- What is being asked -
Reproduce, exactly and in full, only the lines below from the one containing "750x603 pixels." through the one containing "Given: Sort by bb/100 column header".

- Exercise data -
++++++++++++++++++++
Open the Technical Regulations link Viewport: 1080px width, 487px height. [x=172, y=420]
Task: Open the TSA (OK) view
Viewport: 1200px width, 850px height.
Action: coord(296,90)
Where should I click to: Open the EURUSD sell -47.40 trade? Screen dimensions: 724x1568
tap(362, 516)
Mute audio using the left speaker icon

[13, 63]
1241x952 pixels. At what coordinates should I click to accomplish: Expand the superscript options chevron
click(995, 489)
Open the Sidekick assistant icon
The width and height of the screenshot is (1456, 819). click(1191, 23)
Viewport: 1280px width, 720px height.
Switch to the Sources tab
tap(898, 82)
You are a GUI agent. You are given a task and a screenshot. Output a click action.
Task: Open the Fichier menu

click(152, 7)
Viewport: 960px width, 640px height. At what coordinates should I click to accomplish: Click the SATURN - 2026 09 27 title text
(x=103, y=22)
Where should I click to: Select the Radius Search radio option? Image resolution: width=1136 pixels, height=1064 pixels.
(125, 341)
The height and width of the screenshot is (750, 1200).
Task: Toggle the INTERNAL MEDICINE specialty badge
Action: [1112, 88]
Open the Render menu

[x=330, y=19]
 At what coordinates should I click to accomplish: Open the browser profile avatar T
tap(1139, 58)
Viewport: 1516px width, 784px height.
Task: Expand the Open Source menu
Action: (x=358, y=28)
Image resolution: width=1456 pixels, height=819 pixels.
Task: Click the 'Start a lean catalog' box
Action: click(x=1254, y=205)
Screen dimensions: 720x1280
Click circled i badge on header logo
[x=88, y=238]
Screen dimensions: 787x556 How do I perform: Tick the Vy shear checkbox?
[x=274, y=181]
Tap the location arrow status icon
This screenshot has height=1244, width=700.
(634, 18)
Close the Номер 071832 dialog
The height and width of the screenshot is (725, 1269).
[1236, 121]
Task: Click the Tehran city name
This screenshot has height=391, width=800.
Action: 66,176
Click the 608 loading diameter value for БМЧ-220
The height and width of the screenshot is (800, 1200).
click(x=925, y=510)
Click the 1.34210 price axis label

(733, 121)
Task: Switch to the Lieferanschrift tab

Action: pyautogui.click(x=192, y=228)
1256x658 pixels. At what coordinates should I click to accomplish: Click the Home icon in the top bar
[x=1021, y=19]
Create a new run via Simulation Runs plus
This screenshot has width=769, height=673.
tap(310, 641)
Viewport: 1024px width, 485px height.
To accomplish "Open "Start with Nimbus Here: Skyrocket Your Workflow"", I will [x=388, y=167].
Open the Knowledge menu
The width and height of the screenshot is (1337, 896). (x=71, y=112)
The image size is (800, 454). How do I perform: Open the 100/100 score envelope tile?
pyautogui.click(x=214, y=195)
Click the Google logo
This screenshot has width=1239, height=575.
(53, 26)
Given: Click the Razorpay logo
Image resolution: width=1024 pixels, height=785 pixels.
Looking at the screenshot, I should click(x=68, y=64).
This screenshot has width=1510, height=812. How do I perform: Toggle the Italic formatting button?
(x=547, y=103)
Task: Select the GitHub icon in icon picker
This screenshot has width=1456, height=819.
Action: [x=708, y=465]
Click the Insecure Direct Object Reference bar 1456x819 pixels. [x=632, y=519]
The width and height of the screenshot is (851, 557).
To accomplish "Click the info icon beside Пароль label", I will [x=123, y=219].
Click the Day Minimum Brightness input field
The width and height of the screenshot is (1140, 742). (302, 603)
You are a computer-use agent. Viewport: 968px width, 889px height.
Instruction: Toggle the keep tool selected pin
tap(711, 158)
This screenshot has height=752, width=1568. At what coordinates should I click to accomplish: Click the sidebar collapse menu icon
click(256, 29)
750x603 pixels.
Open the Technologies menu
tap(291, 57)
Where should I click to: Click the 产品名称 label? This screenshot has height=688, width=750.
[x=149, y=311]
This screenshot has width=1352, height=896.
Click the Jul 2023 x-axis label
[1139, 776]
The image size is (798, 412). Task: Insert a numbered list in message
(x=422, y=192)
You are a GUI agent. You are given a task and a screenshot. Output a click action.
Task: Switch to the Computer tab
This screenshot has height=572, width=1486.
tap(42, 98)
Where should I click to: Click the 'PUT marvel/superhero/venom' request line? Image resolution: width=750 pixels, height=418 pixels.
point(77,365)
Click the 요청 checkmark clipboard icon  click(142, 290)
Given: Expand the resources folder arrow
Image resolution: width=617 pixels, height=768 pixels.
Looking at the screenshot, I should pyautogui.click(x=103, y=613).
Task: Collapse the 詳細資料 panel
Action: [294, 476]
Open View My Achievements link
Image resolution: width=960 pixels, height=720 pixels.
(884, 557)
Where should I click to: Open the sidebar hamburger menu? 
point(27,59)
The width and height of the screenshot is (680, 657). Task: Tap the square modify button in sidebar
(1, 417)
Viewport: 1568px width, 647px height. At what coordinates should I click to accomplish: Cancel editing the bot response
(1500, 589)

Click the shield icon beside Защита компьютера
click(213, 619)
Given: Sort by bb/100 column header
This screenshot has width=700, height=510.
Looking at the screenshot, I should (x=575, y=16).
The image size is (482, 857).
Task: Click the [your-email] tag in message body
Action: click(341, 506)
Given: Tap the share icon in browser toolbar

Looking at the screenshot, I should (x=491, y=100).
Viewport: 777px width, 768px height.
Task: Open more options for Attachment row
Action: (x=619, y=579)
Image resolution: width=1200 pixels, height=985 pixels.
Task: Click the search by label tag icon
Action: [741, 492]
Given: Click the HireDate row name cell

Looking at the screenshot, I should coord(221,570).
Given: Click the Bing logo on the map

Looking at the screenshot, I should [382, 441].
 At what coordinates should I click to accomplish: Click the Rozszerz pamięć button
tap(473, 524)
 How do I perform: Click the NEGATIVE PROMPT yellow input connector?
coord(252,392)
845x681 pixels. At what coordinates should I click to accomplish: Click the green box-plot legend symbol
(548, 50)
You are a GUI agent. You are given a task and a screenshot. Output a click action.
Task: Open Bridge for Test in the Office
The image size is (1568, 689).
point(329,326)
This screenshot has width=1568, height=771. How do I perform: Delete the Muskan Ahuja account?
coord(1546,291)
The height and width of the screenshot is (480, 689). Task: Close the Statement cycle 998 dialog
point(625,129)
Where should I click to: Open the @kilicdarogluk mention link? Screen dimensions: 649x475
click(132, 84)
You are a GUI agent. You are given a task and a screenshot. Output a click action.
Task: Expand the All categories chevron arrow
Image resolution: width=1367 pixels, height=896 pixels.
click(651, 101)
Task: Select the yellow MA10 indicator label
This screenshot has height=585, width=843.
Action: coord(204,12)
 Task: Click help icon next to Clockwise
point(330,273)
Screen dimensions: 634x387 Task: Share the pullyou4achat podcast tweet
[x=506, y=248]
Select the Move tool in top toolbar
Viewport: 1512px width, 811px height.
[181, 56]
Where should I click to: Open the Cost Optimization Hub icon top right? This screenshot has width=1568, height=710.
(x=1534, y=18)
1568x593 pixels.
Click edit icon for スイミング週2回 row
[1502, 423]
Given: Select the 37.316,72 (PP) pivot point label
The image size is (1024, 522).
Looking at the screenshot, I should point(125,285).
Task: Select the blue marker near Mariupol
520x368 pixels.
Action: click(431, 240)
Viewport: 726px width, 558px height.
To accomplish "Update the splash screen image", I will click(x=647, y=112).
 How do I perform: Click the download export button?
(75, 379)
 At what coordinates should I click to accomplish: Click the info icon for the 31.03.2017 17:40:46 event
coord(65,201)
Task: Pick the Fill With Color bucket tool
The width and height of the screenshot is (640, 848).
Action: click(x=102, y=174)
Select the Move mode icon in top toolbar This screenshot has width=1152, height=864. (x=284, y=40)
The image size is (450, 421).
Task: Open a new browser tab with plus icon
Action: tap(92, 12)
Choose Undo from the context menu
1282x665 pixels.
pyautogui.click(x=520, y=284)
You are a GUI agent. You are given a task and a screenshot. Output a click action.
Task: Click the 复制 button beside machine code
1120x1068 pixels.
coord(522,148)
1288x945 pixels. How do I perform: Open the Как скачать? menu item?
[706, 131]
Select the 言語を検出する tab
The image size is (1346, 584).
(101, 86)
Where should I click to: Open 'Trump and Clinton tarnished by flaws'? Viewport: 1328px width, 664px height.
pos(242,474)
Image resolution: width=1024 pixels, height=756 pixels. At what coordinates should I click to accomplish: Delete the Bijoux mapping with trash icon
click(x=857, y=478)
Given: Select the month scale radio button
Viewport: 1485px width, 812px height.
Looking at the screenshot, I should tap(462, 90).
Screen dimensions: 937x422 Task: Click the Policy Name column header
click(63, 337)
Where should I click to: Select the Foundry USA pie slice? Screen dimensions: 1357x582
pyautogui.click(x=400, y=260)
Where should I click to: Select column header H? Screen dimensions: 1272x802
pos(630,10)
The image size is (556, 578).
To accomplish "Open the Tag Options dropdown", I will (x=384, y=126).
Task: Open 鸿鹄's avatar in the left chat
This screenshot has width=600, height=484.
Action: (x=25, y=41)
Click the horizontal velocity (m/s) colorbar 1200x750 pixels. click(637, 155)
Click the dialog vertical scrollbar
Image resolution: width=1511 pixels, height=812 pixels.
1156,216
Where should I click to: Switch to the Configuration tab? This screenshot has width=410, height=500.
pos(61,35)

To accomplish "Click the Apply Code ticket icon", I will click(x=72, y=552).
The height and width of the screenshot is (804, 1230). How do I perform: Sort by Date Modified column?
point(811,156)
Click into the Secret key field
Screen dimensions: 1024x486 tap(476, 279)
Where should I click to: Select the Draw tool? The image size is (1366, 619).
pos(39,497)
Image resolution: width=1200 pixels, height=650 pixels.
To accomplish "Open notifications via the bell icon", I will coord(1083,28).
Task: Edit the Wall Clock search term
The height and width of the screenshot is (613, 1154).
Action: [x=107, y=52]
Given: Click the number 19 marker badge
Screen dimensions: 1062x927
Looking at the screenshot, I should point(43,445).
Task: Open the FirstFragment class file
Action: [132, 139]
++++++++++++++++++++
- Task output -
750x603 pixels.
Open the Technologies menu
tap(291, 57)
Where should I click to: Click the 产品名称 label? This screenshot has height=688, width=750.
[x=149, y=311]
This screenshot has width=1352, height=896.
Click the Jul 2023 x-axis label
[1139, 776]
The image size is (798, 412). Task: Insert a numbered list in message
(x=422, y=192)
You are a GUI agent. You are given a task and a screenshot. Output a click action.
Task: Switch to the Computer tab
This screenshot has height=572, width=1486.
tap(42, 98)
Where should I click to: Click the 'PUT marvel/superhero/venom' request line? Image resolution: width=750 pixels, height=418 pixels.
point(77,365)
Click the 요청 checkmark clipboard icon  click(142, 290)
Given: Expand the resources folder arrow
Image resolution: width=617 pixels, height=768 pixels.
Looking at the screenshot, I should pyautogui.click(x=103, y=613).
Task: Collapse the 詳細資料 panel
Action: [294, 476]
Open View My Achievements link
Image resolution: width=960 pixels, height=720 pixels.
(884, 557)
Where should I click to: Open the sidebar hamburger menu? 
point(27,59)
The width and height of the screenshot is (680, 657). Task: Tap the square modify button in sidebar
(1, 417)
Viewport: 1568px width, 647px height. At what coordinates should I click to accomplish: Cancel editing the bot response
(1500, 589)

Click the shield icon beside Защита компьютера
click(213, 619)
Given: Sort by bb/100 column header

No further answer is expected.